_Exercise goal_
Rewrite the lines below as a Markdown table with the columns "No." and "Text", numbering each row and skipping blank lines. Leave the pictures out of your table.

_Records for this task_
"""
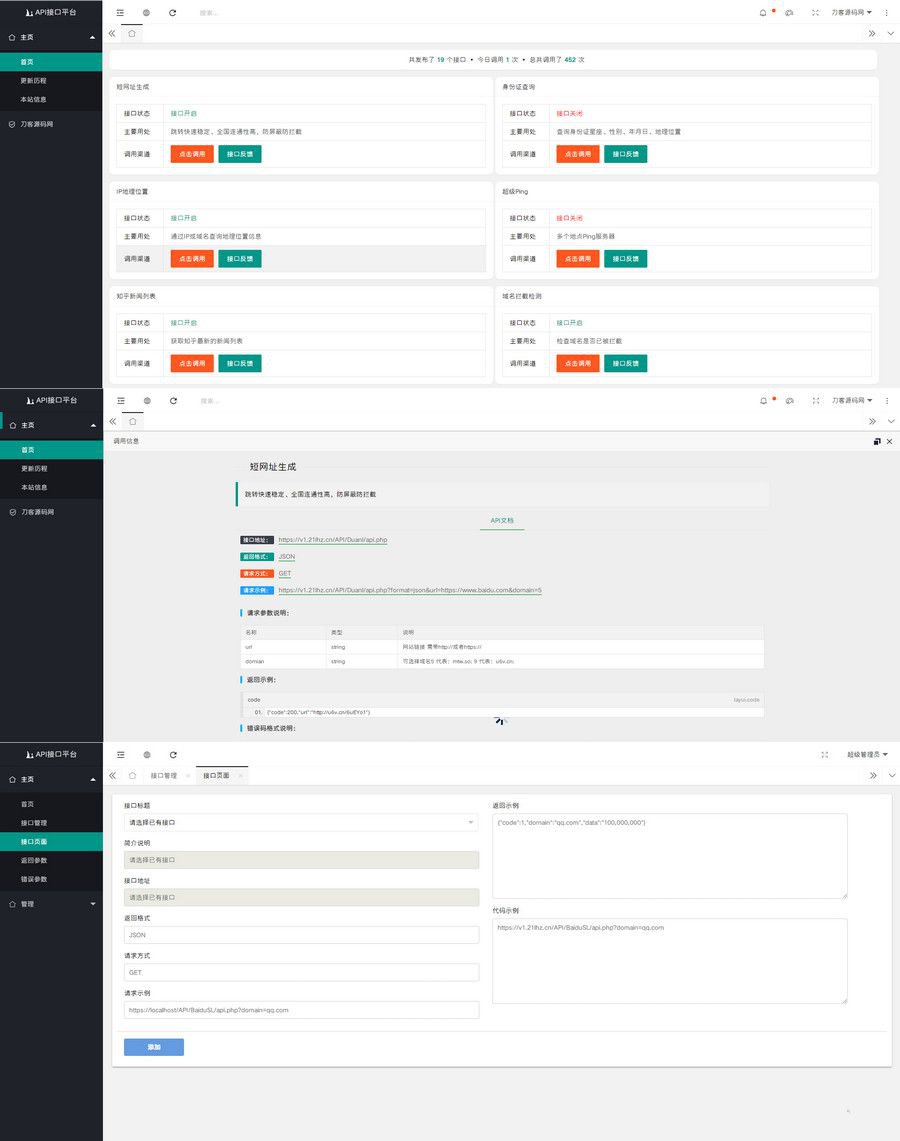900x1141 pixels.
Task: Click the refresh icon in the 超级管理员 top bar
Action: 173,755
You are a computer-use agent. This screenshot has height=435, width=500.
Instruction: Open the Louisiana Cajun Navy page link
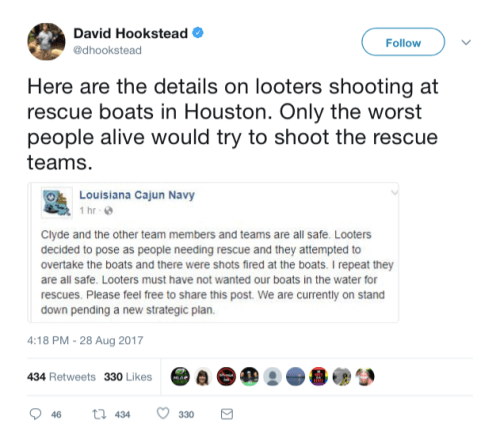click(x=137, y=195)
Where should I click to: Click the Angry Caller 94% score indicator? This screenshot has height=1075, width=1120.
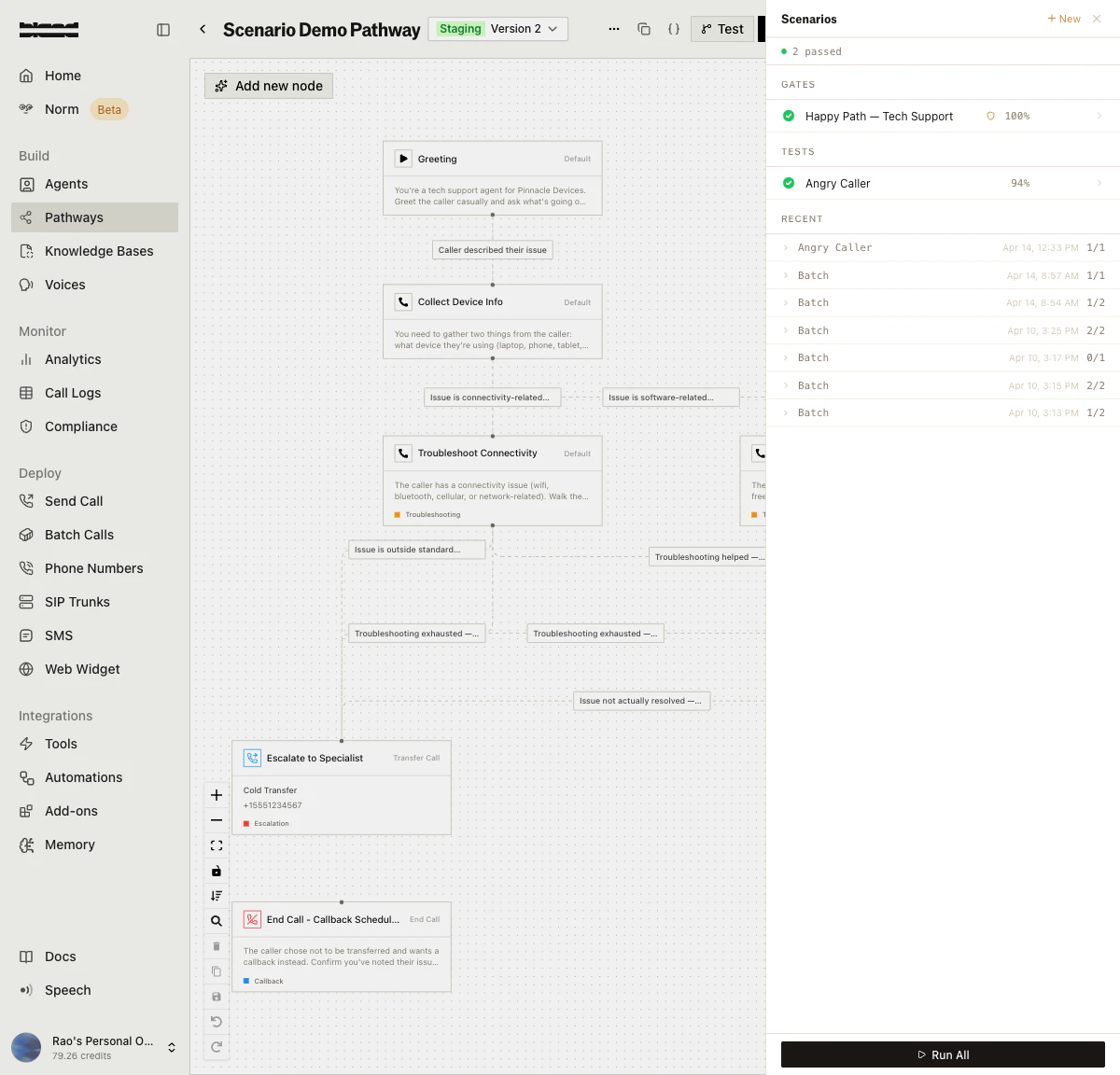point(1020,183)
"""
_Task answer_
| No. | Text |
|---|---|
| 1 | 900x1141 pixels. |
| 2 | Task: Click the refresh icon in the 超级管理员 top bar |
| 3 | Action: 173,755 |
| 4 | You are a computer-use agent. This screenshot has height=435, width=500. |
| 5 | Instruction: Open the Louisiana Cajun Navy page link |
| 6 | click(x=137, y=195) |
| 7 | Where should I click to: Click the Angry Caller 94% score indicator? This screenshot has height=1075, width=1120. |
| 8 | point(1020,183) |